Auto industry must clean up its act
Large numbers of vehicles and pedestrians travel on a highway in downtown Beijing amid heavy fog and haze in February. Only 5.7 percent of cars now on the road meet China IV or V emission standards. Zhuo Ensen / For China Daily, and Zhu Xingxin / China Daily |
Better standards needed to combat air pollution
With record levels of pollutants blocking out the sun on many days, China's environmental problems have literally become impossible to ignore.
On Jan 30, the Ministry of Environmental Protection released the results of its remote sensing satellite monitoring. It showed that dense winter smog lingered throughout central and eastern China, blanketing more than 1.4 million square kilometers in fog and haze.
Such massive pollution has aroused public concern about the auto industry, which has been blamed as the biggest source of the pollution.
As Beijing suffered through its fourth bout of heavy smog in January, the municipal government reacted with implementation of the new Beijing V emission standard, which was advanced to take effect Feb 1.
In addition, the Shanghai municipal government also announced it would apply the new China V standard to fuel quality before the middle of this year.
The Beijing V is the pilot version of the China V standard - both are similar to the Euro V standard in Europe.
Tsinghua University once conducted a survey regarding vehicle exhausts in Beijing. It indicated that CO accounted for 84 percent and 85.9 percent of pollutants respectively in 2009 and 2010.
Other pollutants also include PM2.5 - fine particulate matter mainly discharged from vehicles - together with secondary particles caused by nitric oxide and hydrocarbon.
Estimates say the auto industry will have increased costs of up to 40 billion yuan a year to meet the new China V standard.
A report from Sinopec compared the different costs of fuel products for different standards.

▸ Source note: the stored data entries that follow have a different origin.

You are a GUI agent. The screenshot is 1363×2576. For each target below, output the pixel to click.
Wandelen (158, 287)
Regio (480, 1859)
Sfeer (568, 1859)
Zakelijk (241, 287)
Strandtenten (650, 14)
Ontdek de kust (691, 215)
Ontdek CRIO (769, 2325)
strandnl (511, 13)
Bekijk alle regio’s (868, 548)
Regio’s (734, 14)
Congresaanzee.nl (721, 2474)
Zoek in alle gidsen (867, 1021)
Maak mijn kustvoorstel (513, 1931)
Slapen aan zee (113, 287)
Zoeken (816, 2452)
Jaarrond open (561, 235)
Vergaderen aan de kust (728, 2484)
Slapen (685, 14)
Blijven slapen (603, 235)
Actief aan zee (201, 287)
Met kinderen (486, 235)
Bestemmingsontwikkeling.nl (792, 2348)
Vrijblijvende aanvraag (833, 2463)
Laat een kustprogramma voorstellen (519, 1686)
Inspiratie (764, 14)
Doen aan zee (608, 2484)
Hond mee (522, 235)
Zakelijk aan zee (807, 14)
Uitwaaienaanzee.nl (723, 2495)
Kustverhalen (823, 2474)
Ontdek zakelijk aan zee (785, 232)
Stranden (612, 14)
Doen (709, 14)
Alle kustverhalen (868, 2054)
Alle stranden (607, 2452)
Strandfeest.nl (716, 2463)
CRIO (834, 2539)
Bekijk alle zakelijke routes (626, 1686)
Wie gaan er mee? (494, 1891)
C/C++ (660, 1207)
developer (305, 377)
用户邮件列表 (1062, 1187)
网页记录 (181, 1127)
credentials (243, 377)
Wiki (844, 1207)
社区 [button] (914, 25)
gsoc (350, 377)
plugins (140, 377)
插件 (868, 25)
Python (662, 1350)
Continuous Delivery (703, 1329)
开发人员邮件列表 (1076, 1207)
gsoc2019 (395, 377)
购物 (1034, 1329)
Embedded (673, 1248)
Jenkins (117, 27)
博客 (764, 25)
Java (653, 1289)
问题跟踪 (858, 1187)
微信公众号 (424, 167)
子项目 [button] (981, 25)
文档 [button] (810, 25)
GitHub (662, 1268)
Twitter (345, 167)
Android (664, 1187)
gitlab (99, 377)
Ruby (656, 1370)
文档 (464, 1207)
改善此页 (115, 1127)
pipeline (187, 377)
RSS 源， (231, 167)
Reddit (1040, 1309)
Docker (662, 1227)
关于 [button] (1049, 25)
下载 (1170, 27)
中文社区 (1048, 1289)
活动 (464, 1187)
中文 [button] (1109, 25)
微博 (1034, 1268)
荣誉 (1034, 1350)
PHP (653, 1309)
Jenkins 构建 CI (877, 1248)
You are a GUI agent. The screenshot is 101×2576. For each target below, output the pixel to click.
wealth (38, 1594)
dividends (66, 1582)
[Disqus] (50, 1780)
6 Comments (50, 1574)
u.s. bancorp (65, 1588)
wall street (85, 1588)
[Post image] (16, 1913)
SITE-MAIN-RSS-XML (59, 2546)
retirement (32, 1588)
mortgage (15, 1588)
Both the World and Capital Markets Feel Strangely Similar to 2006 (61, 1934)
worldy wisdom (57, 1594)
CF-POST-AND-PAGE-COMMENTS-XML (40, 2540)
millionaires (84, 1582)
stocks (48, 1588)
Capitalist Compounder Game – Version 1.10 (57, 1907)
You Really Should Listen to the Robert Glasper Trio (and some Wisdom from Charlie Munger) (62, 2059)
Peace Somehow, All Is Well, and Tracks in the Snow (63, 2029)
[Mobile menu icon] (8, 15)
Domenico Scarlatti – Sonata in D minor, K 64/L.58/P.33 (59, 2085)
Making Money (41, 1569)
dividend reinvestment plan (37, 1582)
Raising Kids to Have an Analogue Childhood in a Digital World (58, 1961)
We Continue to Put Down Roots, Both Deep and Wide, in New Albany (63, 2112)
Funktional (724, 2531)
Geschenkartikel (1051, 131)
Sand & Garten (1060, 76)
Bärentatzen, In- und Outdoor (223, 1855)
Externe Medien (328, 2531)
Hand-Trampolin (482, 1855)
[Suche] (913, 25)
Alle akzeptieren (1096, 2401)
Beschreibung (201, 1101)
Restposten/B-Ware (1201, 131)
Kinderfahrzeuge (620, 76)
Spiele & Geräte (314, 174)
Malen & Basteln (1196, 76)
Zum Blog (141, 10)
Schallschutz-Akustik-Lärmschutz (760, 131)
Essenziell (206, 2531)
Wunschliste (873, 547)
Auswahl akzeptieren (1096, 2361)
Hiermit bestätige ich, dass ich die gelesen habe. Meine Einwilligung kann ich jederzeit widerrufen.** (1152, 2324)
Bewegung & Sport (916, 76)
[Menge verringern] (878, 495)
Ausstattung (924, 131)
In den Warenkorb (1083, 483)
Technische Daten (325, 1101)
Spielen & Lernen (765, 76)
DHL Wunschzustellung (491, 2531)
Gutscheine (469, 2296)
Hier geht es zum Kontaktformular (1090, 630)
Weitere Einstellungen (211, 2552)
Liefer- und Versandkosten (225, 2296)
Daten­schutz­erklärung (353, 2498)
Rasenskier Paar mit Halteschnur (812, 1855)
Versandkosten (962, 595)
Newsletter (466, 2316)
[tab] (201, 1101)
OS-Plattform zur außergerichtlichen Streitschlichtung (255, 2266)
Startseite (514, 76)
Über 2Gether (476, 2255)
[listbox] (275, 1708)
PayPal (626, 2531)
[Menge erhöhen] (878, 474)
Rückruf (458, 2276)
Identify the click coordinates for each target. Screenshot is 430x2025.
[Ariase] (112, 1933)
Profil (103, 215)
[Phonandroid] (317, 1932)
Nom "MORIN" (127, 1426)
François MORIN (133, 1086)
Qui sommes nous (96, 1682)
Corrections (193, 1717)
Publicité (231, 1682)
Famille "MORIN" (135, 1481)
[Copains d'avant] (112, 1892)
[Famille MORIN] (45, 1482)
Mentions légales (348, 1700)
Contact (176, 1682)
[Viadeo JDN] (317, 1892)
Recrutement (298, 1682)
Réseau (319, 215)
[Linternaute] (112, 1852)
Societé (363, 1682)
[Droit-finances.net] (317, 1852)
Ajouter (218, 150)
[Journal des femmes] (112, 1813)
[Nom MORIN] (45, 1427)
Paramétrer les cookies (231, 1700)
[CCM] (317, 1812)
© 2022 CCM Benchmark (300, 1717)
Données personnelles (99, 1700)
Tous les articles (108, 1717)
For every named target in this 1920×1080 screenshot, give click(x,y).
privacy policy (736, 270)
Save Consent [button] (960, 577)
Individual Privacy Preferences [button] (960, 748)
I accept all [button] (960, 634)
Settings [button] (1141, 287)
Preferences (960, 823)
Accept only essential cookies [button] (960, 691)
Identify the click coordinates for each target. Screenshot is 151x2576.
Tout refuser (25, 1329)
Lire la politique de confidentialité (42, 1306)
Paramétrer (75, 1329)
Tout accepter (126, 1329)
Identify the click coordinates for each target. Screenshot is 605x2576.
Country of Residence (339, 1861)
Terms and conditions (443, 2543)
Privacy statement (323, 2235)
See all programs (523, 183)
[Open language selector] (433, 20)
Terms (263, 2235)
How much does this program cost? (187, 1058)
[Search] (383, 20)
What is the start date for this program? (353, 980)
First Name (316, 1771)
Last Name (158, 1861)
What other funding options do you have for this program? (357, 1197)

It said producing one ton of gasoline for the China V standard would cost 1,000 yuan more than the China III, and 400 yuan more than the China IV.
Currently, the China IV standard has only been applied in Shanghai, the Pearl River Delta region and Jiangsu province, while the China III is still used in the majority of other provinces and autonomous regions.
Clearly both enterprises and customers will pay more after the implementation of the new China V standard.
Rather than the stricter standards for new vehicles, it seems more important to speed up the elimination of old vehicles.
The Ministry of Environmental Protection revealed the composition of China's vehicles on the roads in 2011. Some 9.5 percent are from the pre-China I period, 17 percent were made in China I, 19.8 percent in China II, 48 percent in China III and 5.7 percent in China IV or above.
But the 9.5 percent of cars from pre-China I account for more than 40 percent of total vehicle emissions. In contrast, the cleaner cars made when China III and higher standards were in effect - 53.7 percent of the total now on the road - only discharge 25 percent of all vehicle emissions.
In addition, a stricter emission standards should be implemented for diesel-fueled vehicles.
According to the statistics in 2011, only 17 percent of the country's vehicles are fueled by diesel, but they contributed 70 percent the total vehicle nitrous oxide fumes. Worse still, almost 90 percent of all fine particulate matter was emitted by diesels.
From 2011 to 2015, the number of new vehicles including motorcycles is estimated to hit 100 million, meaning an increased consumption of gas and diesel fuel totaling 100 million tons - and what tremendous pressure the environment will have to endure.
It is crucial that the auto industry takes targeted measures by raising the emission standards and accelerating elimination of old vehicles still on the road, especially those with diesel engines. Only joint efforts can curb the air pollution caused by cars.